* _WORK REQUEST_
Across the records below, count every line that contains the string "Given", then report the count alone.

:::::

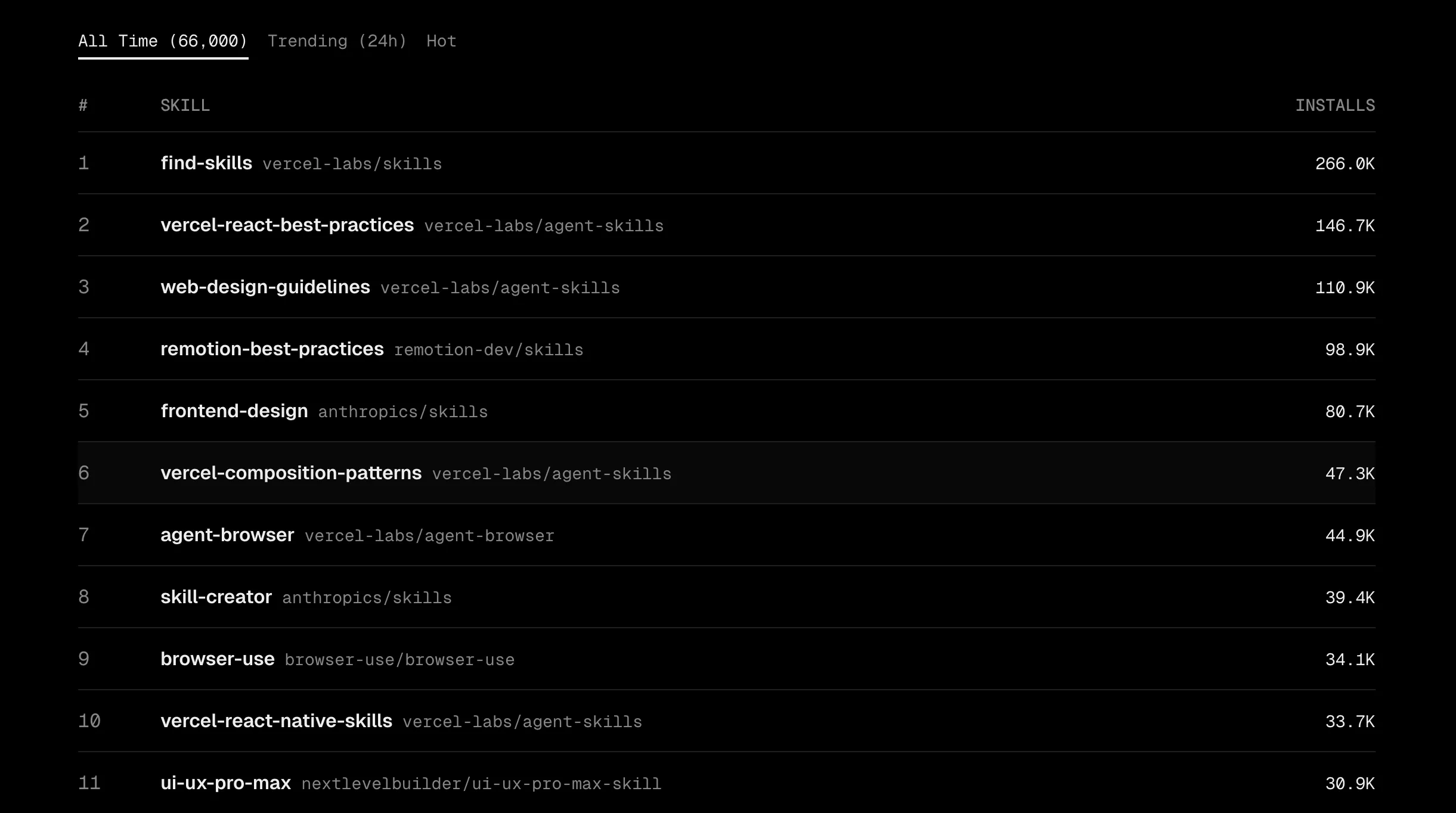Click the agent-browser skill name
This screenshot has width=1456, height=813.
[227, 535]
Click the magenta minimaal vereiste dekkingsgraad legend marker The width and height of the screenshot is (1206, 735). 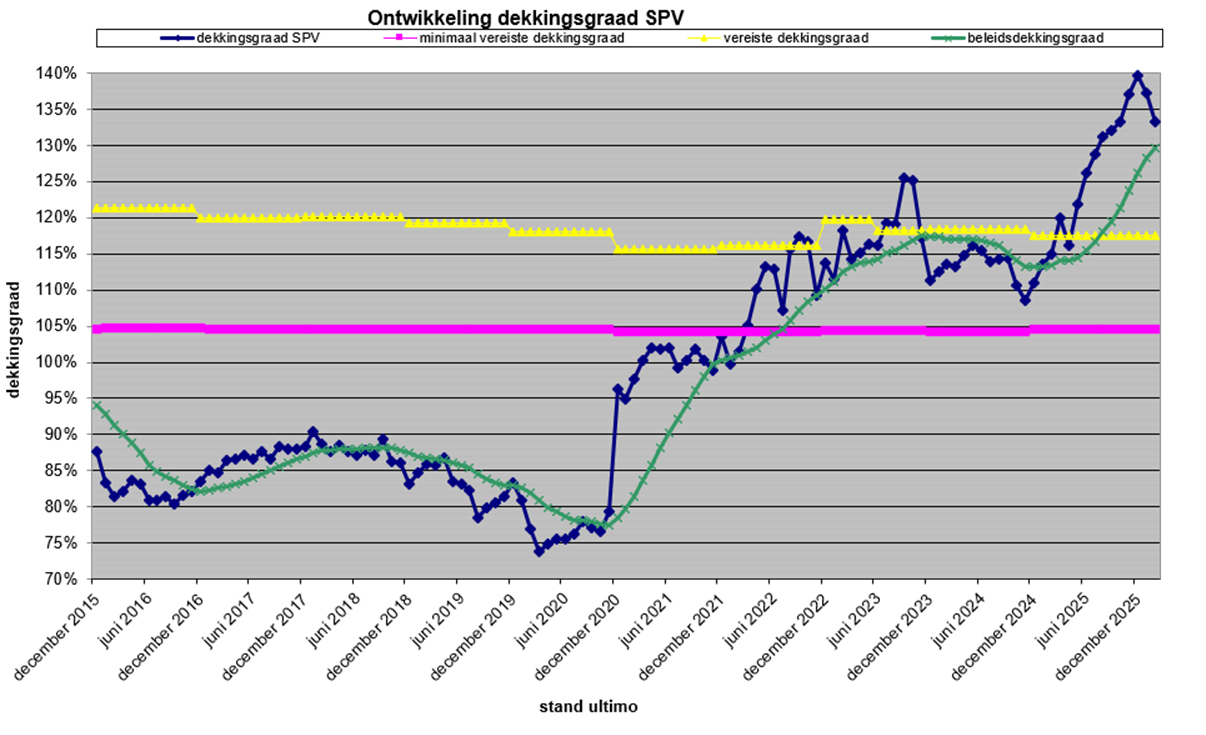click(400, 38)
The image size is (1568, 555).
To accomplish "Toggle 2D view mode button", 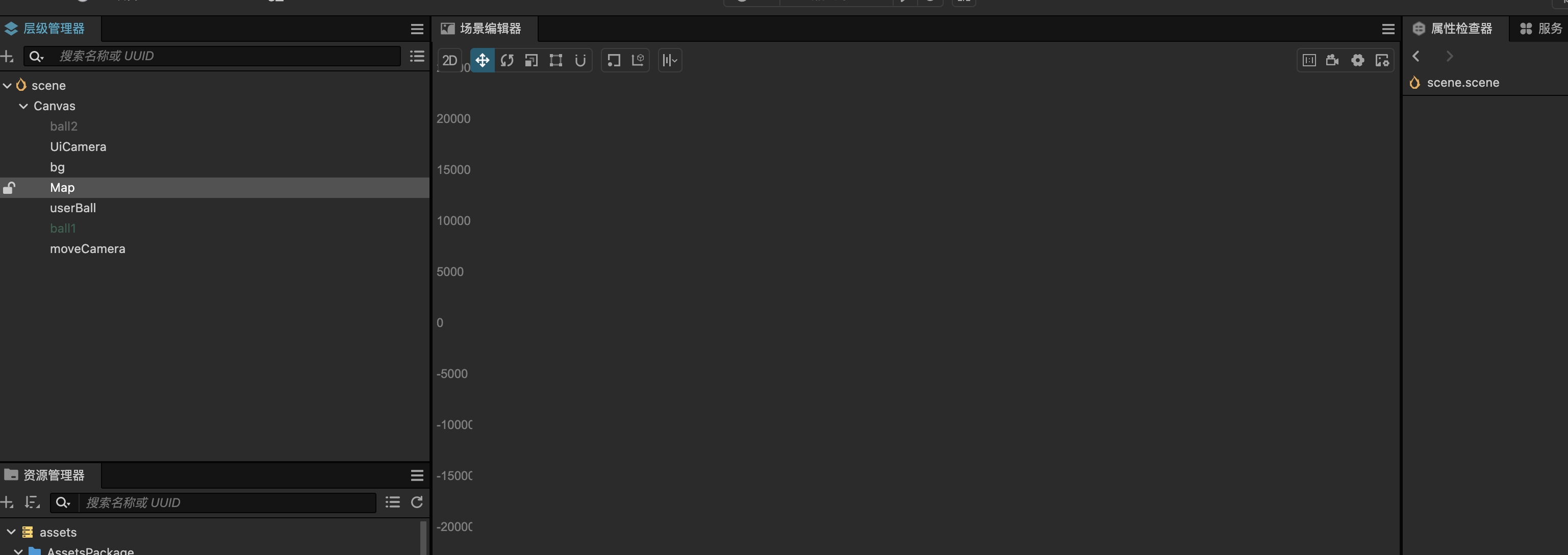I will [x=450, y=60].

:::::

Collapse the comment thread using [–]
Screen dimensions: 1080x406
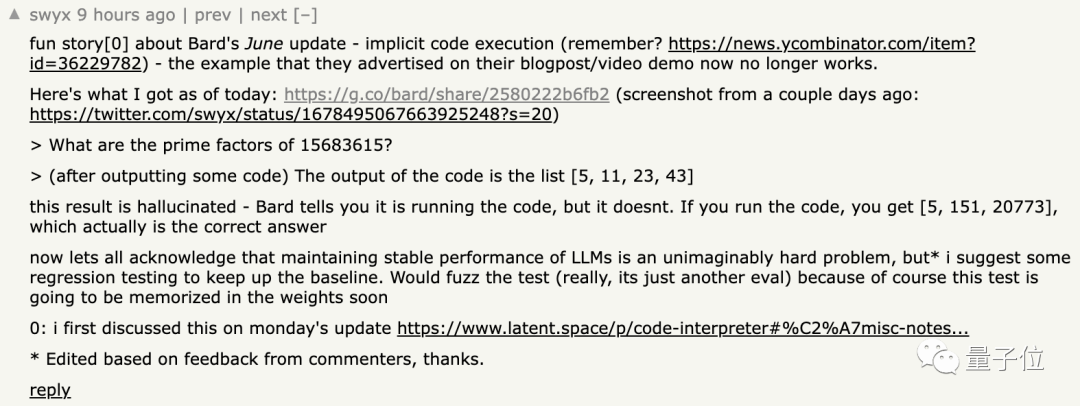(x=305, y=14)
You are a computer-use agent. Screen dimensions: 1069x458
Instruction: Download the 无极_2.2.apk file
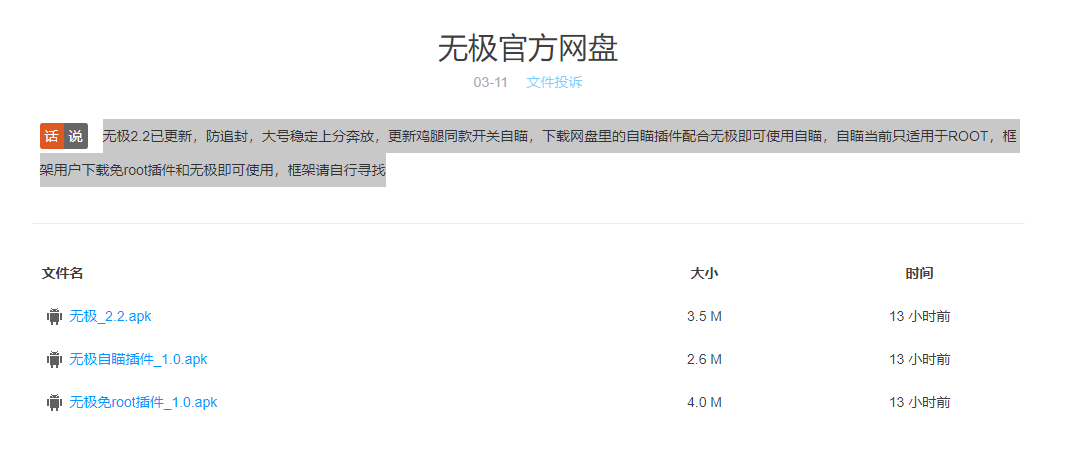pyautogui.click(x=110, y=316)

:::::

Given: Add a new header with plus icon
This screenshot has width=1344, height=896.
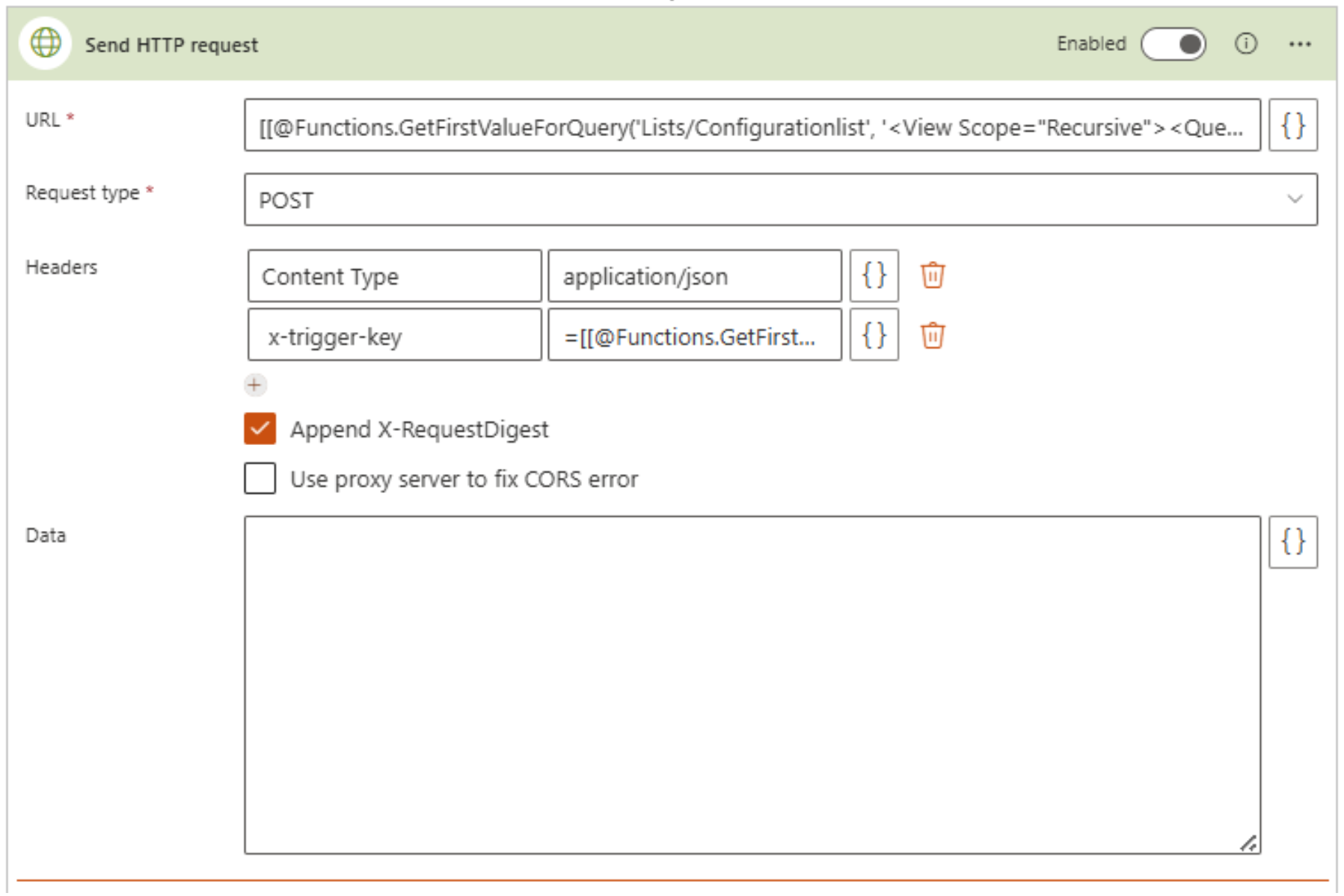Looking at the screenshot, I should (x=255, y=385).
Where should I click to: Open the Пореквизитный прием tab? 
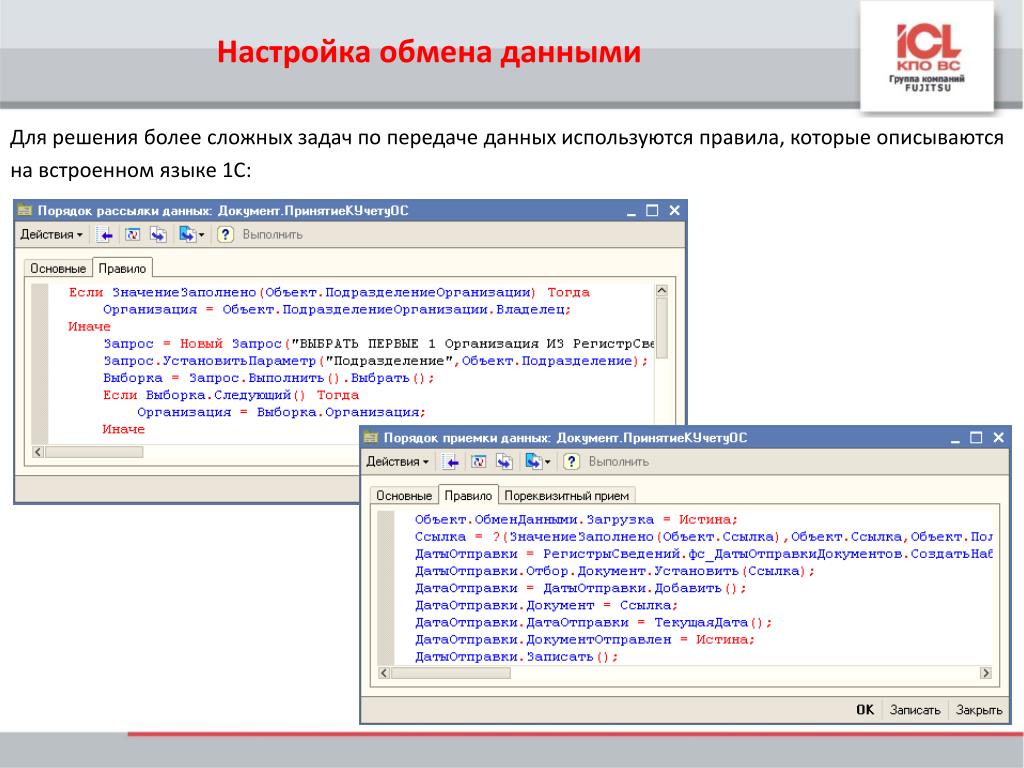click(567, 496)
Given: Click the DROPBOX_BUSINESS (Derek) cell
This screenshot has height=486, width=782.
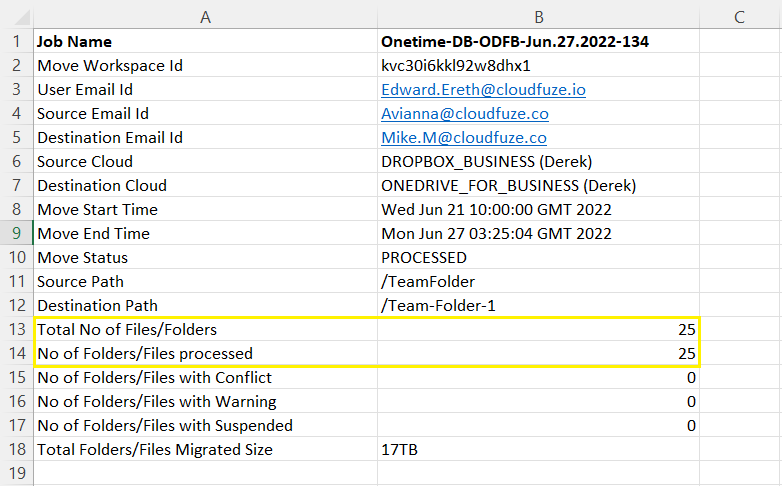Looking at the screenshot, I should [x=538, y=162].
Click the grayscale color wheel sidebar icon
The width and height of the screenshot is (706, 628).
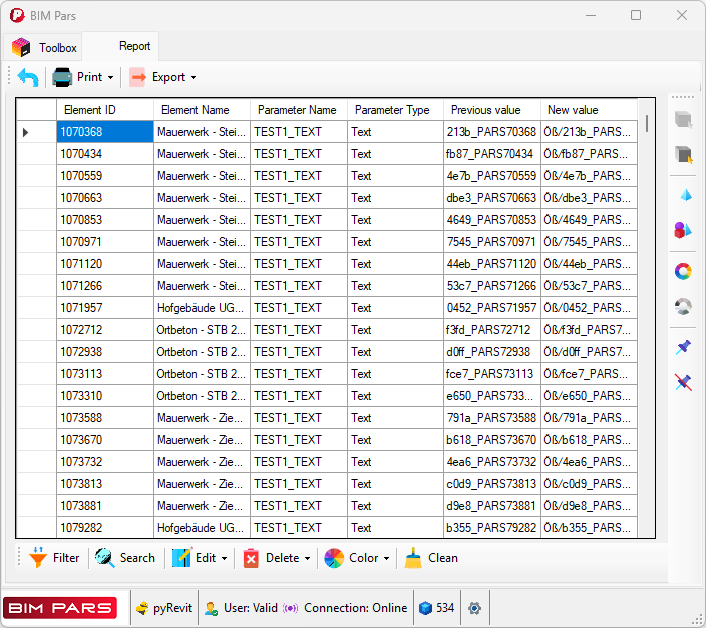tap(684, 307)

:::::

* _FINISHED TASK_
2